(PAGE EXTRACT)

My wife and I live in Birmingham. In December, we went to hear CBSO play Bruckner’s Seventh Symphony.

Nikolaj Znaider was called in to conduct as last-minute replacement. In the UK, Znaider is always the conductor called in at the last minute because his engagement book is never filled. He is always available. Halle, Liverpool, Birmingham: all can call him at the last minute, knowing he is free and his fee is low.

We bought our tickets before Znaider was booked as replacement conductor. With some reluctance, and no enthusiasm, we attended the concert.

I would not have missed the concert for the world.

Znaider came onstage and started flashing his jacket to show the audience that its linings were bright red. He played with the flaps for two minutes, maybe three, swishing around repeatedly, to show everyone the sparkly red. It was as if he were a contestant in a beauty contest. Only when Znaider was done flashing and swishing was the concert allowed to start.

The first half of the concert was a new organ symphony. Was the performance good? I have no idea. It was a new work.

The second half of the concert was Bruckner.

Znaider came out after the interval and stood on the podium. With swashbuckling showmanship and sweeping motions, he raised his arms as if to begin. The musicians raised their instruments.

Then, with great ostentation, Znaider picked up the conductor’s music stand and made a soaring, storklike, excessively dramatic waving gesture. Two musicians had to rise, take the music stand from him, and place it behind him.

(End PAGE EXTRACT)
(PROVIDED INFORMATION)

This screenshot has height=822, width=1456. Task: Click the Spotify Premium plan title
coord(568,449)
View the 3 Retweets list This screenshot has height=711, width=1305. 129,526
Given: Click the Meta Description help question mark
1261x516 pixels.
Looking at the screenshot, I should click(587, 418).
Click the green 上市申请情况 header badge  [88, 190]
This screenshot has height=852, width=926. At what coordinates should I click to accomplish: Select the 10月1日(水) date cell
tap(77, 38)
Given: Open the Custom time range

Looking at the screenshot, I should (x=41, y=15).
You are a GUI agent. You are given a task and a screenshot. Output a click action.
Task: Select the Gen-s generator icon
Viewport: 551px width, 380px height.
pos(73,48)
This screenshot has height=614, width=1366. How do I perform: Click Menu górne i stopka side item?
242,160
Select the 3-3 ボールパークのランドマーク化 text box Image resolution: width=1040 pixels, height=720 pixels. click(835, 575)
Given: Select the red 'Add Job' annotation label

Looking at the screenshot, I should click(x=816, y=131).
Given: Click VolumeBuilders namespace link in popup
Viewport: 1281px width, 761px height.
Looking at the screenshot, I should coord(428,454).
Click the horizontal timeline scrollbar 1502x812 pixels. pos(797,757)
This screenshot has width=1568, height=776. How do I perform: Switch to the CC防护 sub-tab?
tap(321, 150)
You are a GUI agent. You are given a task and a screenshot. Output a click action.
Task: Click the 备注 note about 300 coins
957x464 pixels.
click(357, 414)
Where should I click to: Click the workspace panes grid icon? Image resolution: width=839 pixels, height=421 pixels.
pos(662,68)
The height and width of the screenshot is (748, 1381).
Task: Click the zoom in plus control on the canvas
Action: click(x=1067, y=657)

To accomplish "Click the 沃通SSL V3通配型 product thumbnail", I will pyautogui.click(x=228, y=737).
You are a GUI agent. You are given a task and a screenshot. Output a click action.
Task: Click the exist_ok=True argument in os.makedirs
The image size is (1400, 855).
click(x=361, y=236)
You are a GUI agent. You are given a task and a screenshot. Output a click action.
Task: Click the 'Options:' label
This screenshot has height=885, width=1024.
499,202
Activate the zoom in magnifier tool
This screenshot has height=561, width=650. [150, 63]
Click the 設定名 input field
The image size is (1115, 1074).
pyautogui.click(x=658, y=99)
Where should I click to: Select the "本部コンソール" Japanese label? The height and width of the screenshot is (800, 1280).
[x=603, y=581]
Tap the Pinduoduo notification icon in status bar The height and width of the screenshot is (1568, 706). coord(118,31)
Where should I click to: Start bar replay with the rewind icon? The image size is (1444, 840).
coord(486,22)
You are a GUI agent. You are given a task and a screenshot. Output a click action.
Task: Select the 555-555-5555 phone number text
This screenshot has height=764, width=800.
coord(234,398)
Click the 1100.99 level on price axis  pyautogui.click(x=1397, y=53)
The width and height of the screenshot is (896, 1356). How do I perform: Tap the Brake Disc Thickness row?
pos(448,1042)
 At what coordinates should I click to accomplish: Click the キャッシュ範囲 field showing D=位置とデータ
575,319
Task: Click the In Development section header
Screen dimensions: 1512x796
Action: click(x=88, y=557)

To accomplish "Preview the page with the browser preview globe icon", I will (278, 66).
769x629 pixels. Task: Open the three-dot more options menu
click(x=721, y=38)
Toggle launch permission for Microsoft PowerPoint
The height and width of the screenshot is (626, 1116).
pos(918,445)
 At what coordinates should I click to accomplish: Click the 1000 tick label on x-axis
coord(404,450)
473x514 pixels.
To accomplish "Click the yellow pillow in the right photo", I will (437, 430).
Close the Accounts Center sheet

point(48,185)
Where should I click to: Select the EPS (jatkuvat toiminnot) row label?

(End PROVIDED INFORMATION)

WORK INSTRUCTION 1:
Using the concert account above, decide whether each statement agrees with it. Give yes or no for each, quoting the words that decide it.
(a) The writer and spouse bought their tickets after Znaider had been booked as the replacement conductor.
(b) The first half of the concert was a new organ symphony.
(c) Znaider put the music stand behind himself.
WORK INSTRUCTION 2:
In the concert account, list every word or phrase used to describe the waving gesture Znaider made after picking up the music stand.

YOUR RESPONSE 1:
(a) No: "We bought our tickets before Znaider was booked as replacement conductor."
(b) Yes: "The first half of the concert was a new organ symphony."
(c) No: "Two musicians had to rise, take the music stand from him, and place it behind him."

YOUR RESPONSE 2:
- soaring
- storklike
- excessively dramatic